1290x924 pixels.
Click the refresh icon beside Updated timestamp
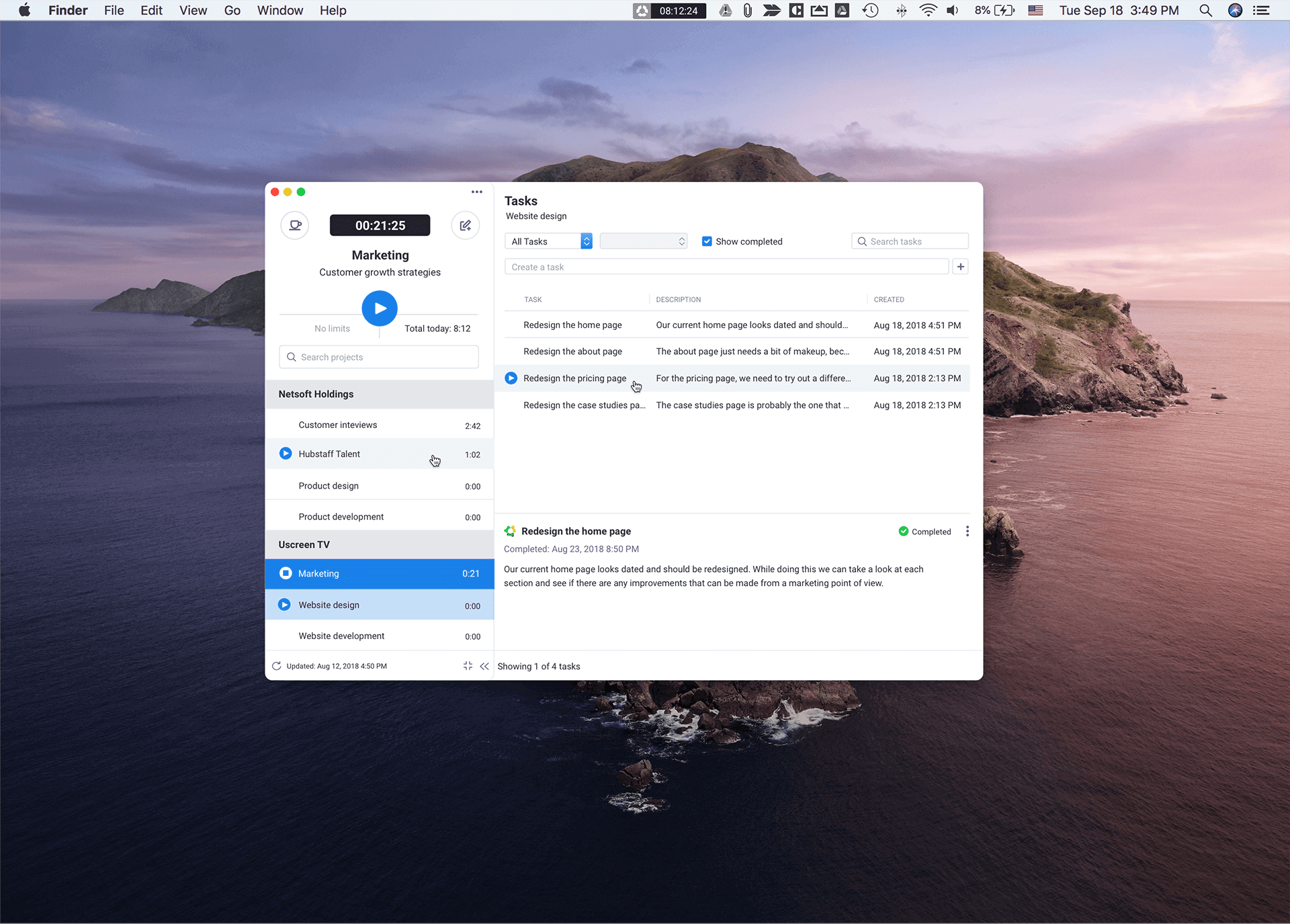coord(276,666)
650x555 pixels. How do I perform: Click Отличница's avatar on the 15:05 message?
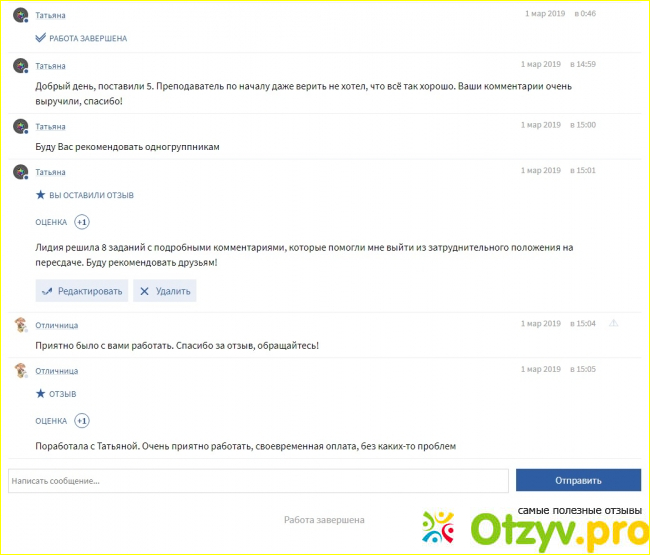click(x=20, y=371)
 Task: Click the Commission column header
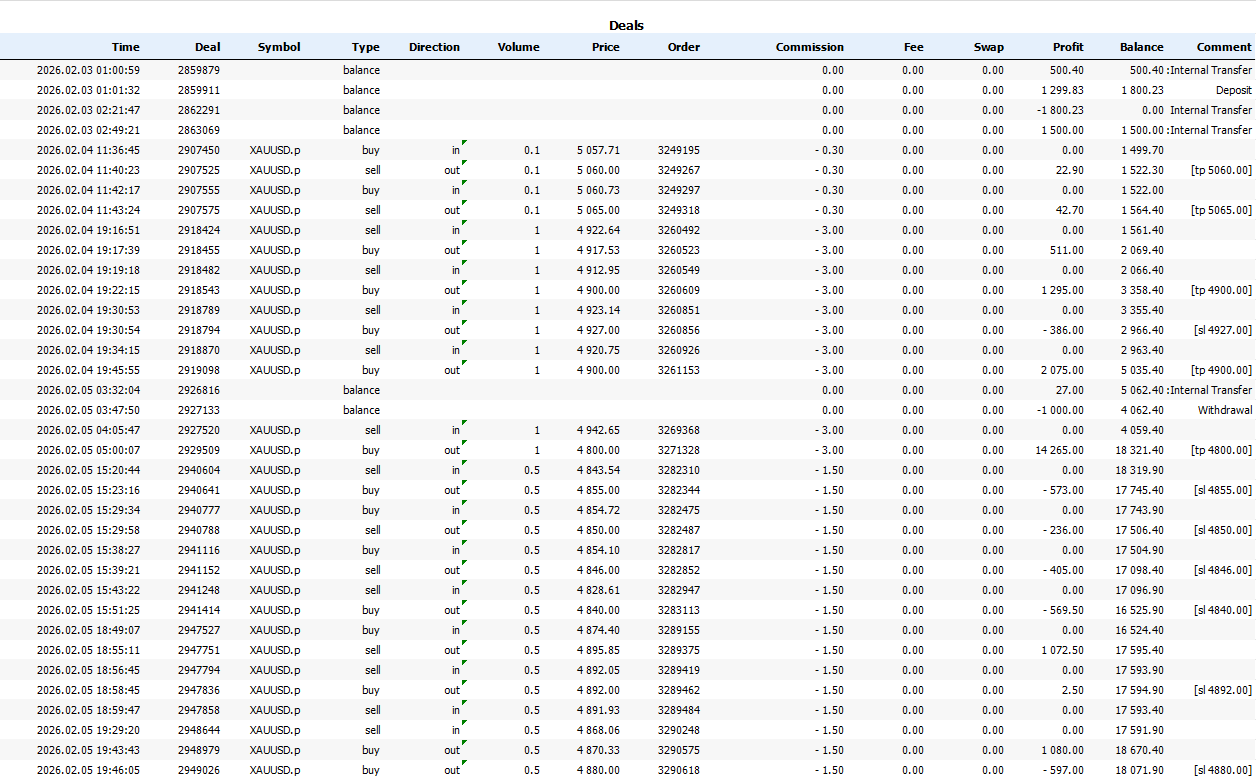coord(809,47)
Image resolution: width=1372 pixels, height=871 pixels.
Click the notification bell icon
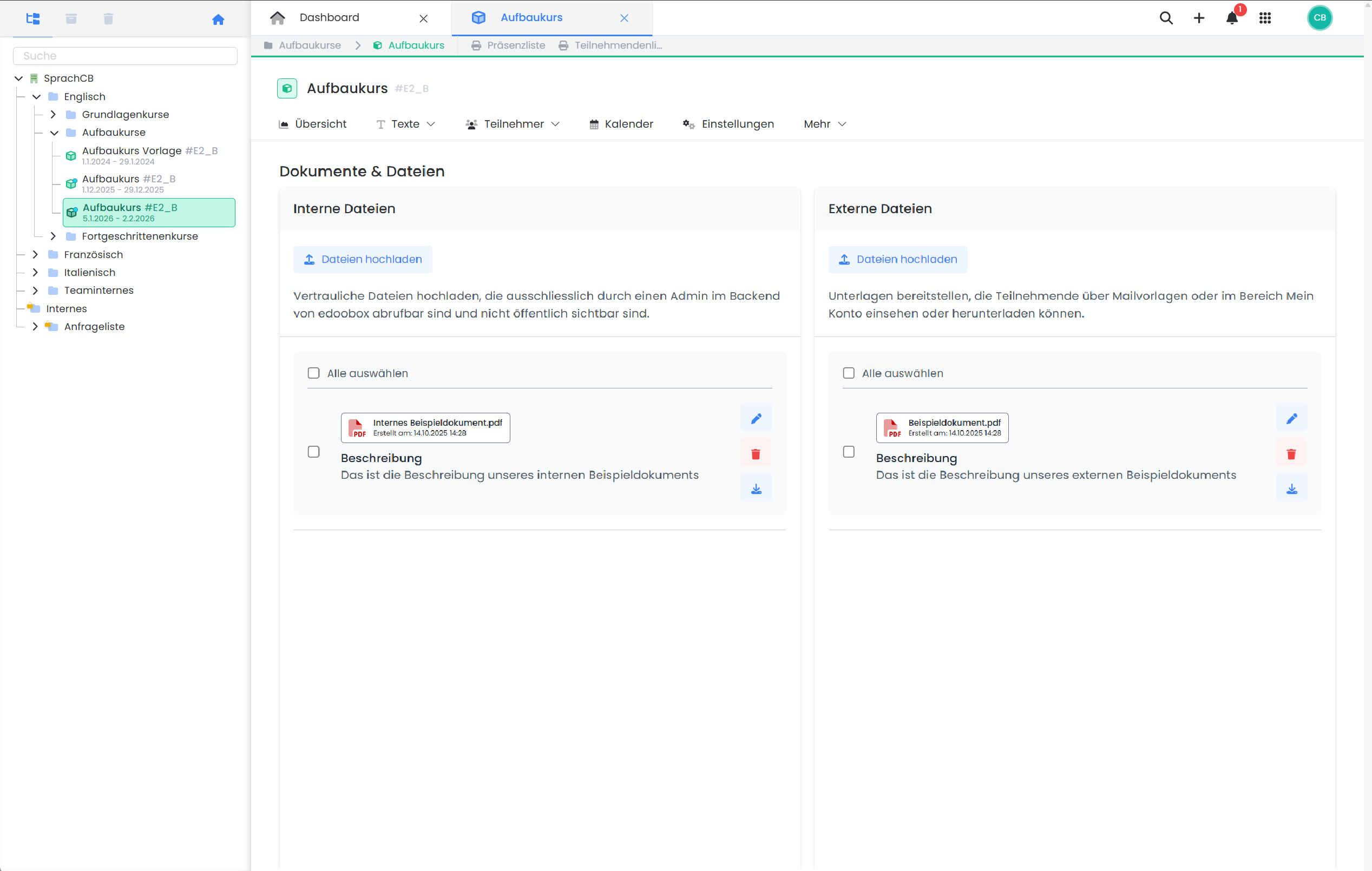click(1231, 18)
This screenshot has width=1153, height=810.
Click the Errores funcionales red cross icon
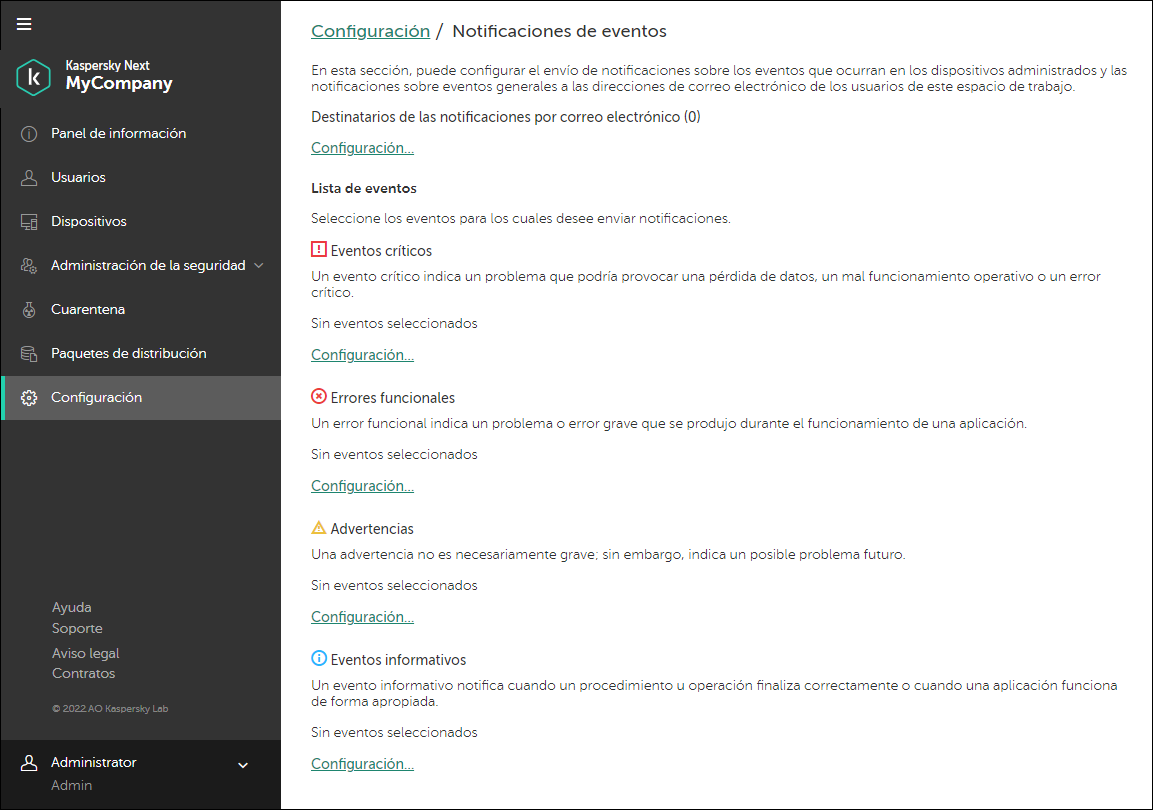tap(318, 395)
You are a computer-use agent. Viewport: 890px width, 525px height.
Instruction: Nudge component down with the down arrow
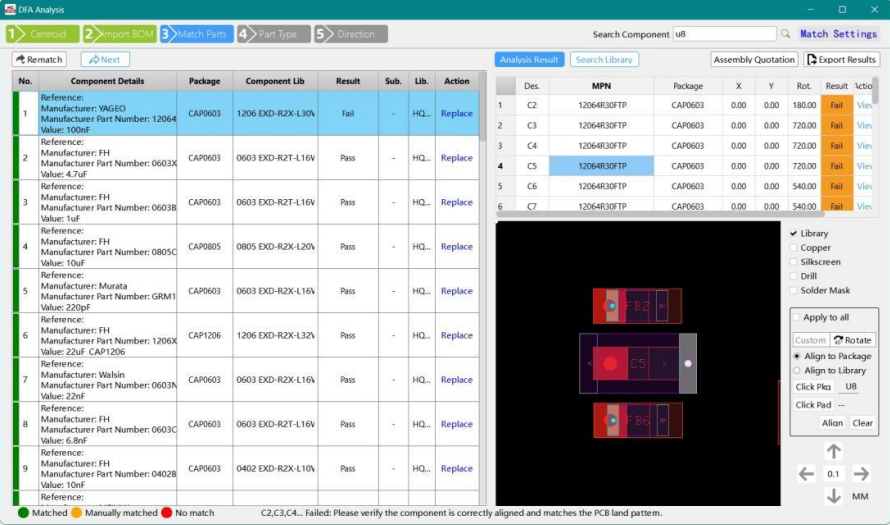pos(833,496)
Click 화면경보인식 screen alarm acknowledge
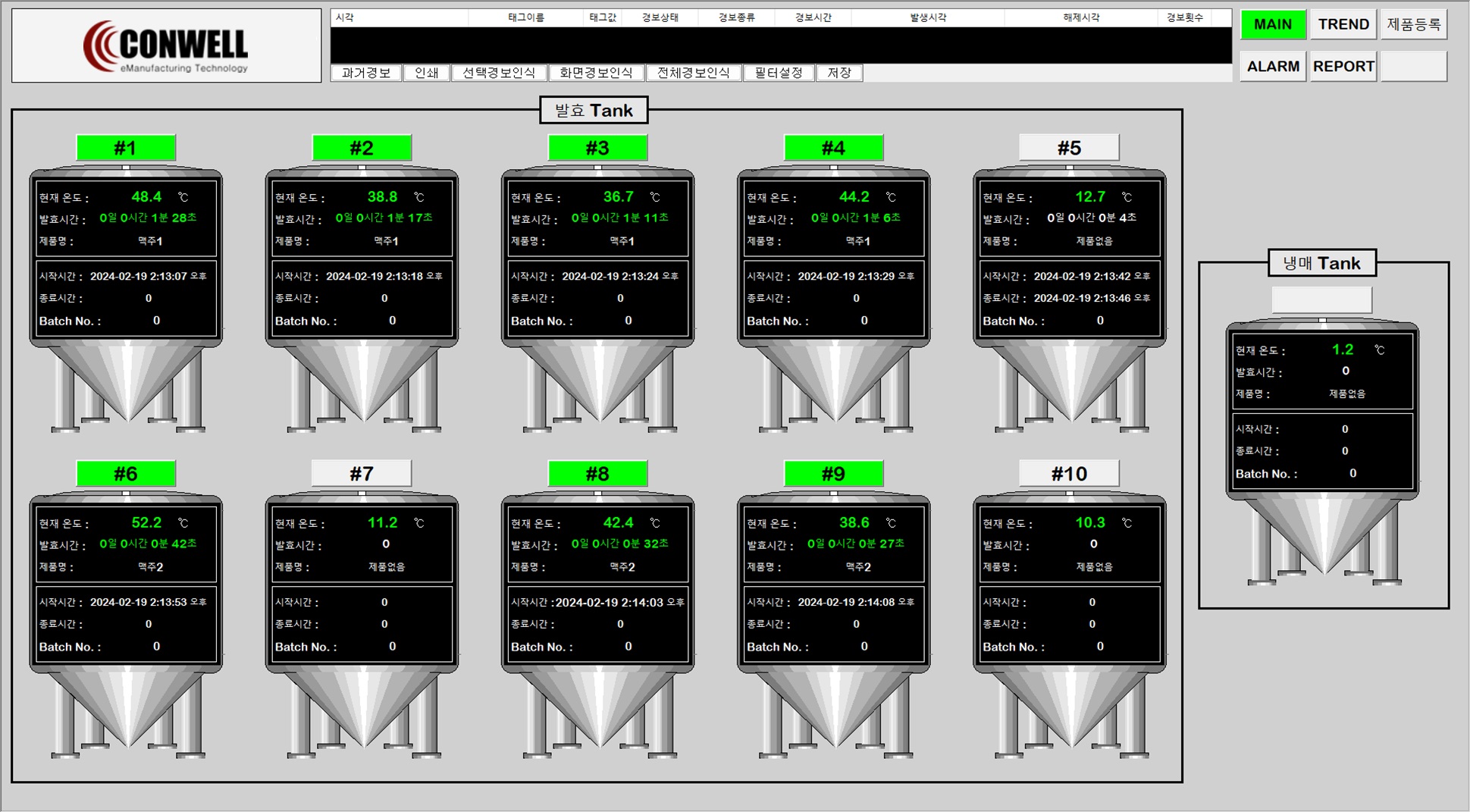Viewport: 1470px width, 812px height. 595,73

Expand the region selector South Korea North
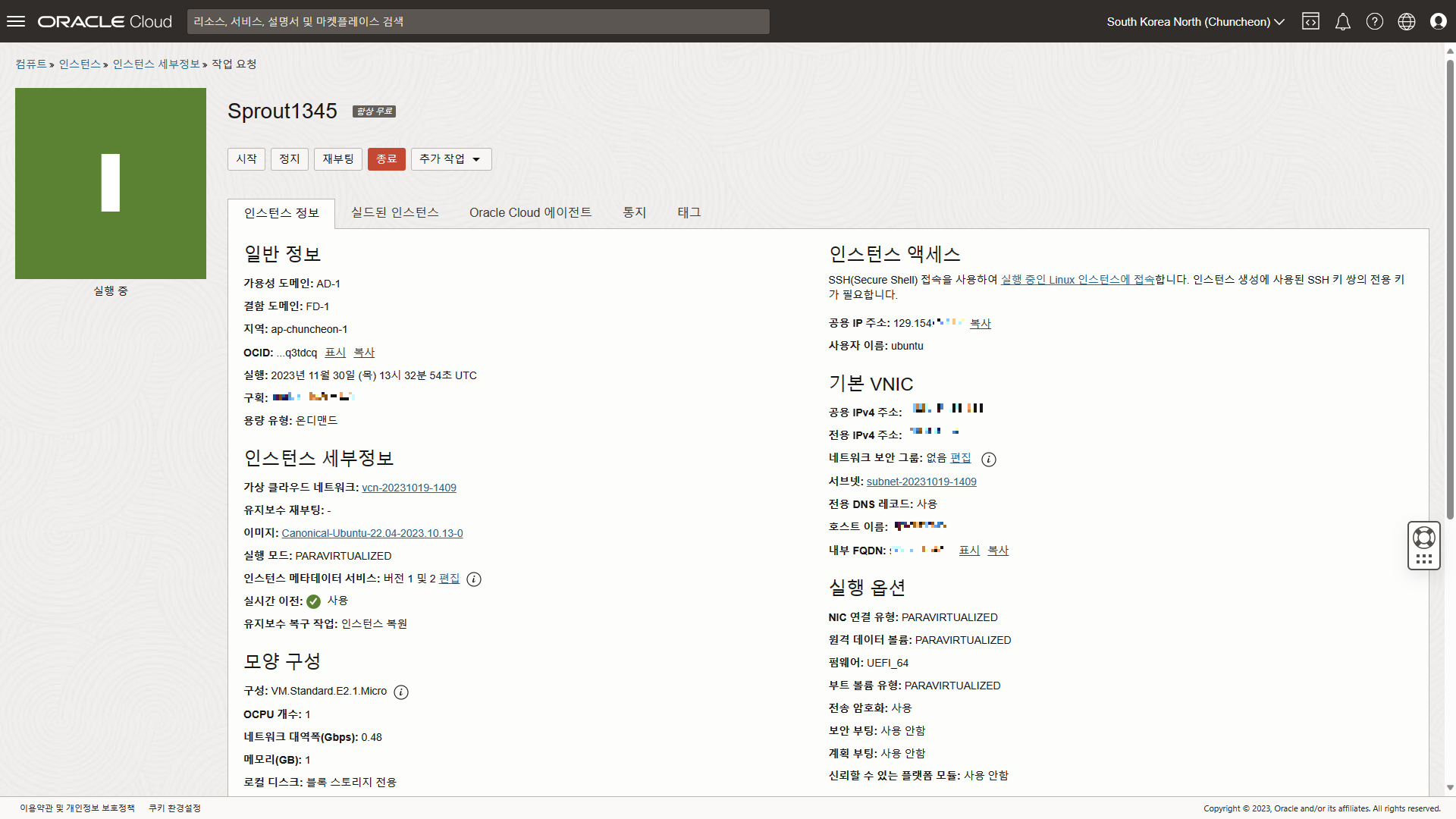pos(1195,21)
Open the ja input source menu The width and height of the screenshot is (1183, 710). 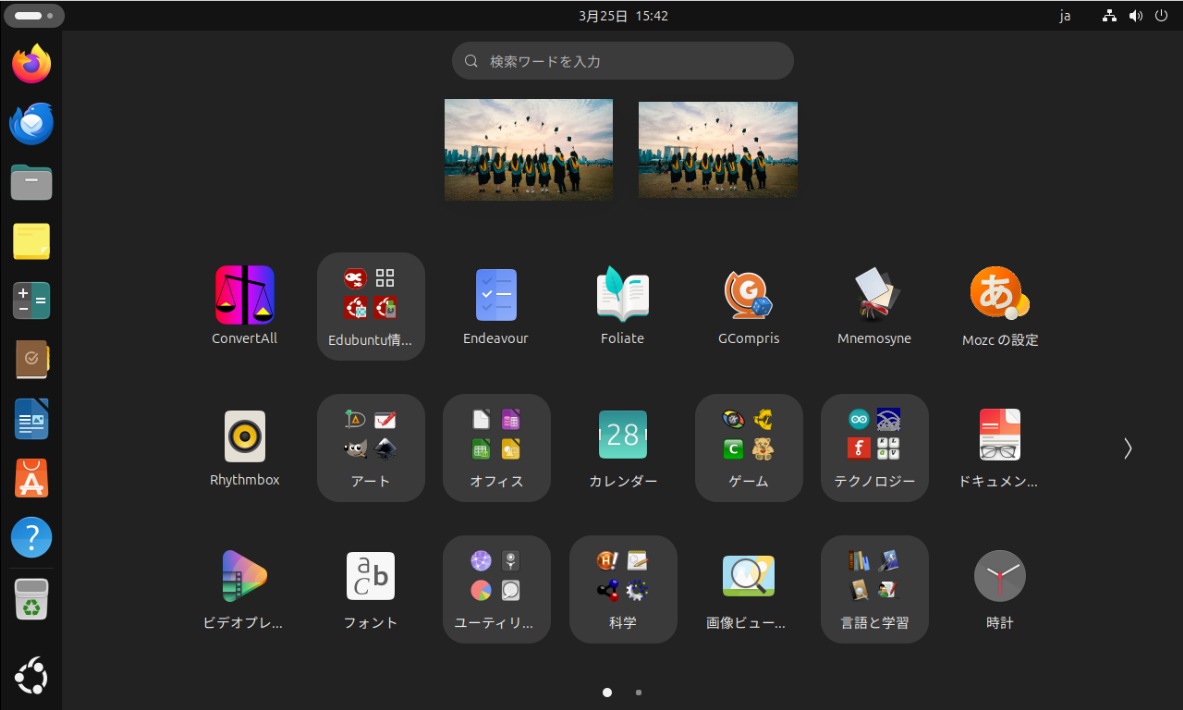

+++

### SET PROBLEM:
Copy every line of the data above word for word, leaving out the pictures.

### RESULT FOR THIS EXERCISE:
1290x924 pixels.
Click the refresh icon beside Updated timestamp
coord(276,666)
650x555 pixels. How do I perform: Click Отличница's avatar on the 15:05 message?
click(x=20, y=371)
 Task: Click the Commission column header
coord(809,47)
Image resolution: width=1372 pixels, height=871 pixels.
Click the notification bell icon
click(1231, 18)
This screenshot has width=1153, height=810.
Click the Errores funcionales red cross icon
tap(318, 395)
You are a computer-use agent. Viewport: 890px width, 525px height.
Instruction: Nudge component down with the down arrow
pos(833,496)
Click 화면경보인식 screen alarm acknowledge
Viewport: 1470px width, 812px height. 595,73

Expand the region selector South Korea North
pos(1195,21)
Open the ja input source menu The width and height of the screenshot is (1183, 710). 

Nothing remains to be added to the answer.